Collected data:
----

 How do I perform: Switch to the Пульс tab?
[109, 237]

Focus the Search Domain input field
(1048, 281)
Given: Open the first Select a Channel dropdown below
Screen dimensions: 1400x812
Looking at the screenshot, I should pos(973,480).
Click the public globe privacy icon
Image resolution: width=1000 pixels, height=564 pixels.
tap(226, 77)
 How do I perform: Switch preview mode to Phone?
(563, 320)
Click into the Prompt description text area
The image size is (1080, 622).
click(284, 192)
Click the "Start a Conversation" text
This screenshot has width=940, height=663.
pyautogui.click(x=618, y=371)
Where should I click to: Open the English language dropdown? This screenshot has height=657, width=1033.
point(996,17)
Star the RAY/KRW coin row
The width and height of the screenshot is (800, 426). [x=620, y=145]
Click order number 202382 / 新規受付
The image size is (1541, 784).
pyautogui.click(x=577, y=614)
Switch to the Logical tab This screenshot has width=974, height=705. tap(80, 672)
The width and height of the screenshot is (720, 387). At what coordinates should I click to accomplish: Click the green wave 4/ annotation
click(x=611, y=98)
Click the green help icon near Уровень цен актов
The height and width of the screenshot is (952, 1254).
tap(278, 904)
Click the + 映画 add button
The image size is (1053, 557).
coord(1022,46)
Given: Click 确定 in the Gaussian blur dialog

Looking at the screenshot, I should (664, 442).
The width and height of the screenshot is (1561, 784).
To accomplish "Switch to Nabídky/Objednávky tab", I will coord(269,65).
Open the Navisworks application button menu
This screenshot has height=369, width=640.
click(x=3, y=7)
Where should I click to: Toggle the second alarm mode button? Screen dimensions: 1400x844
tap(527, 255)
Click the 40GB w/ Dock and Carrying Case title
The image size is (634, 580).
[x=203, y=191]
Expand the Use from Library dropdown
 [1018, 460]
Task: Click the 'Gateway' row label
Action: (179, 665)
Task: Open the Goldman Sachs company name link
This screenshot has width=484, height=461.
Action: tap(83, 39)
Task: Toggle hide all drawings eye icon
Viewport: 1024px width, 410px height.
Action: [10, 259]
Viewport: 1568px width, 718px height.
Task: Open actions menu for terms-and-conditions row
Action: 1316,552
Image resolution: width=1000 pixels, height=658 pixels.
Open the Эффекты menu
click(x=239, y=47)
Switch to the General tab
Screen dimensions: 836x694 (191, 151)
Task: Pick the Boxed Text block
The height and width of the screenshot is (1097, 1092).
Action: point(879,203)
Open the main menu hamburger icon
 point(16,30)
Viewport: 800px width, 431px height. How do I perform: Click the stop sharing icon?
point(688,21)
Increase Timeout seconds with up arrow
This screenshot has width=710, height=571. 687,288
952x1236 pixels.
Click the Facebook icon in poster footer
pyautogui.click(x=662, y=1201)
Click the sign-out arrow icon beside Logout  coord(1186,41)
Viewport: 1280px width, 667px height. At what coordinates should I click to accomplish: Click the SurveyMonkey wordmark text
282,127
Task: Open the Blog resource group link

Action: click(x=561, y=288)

----

== Work order ==
Copy the lines above exactly. Start with the line containing "Where should I click to: Toggle", end with the line containing "Task: Toggle hide all drawings eye icon", and include both.

== Task output ==
Where should I click to: Toggle the second alarm mode button? Screen dimensions: 1400x844
tap(527, 255)
Click the 40GB w/ Dock and Carrying Case title
The image size is (634, 580).
[x=203, y=191]
Expand the Use from Library dropdown
 [1018, 460]
Task: Click the 'Gateway' row label
Action: (179, 665)
Task: Open the Goldman Sachs company name link
This screenshot has width=484, height=461.
Action: tap(83, 39)
Task: Toggle hide all drawings eye icon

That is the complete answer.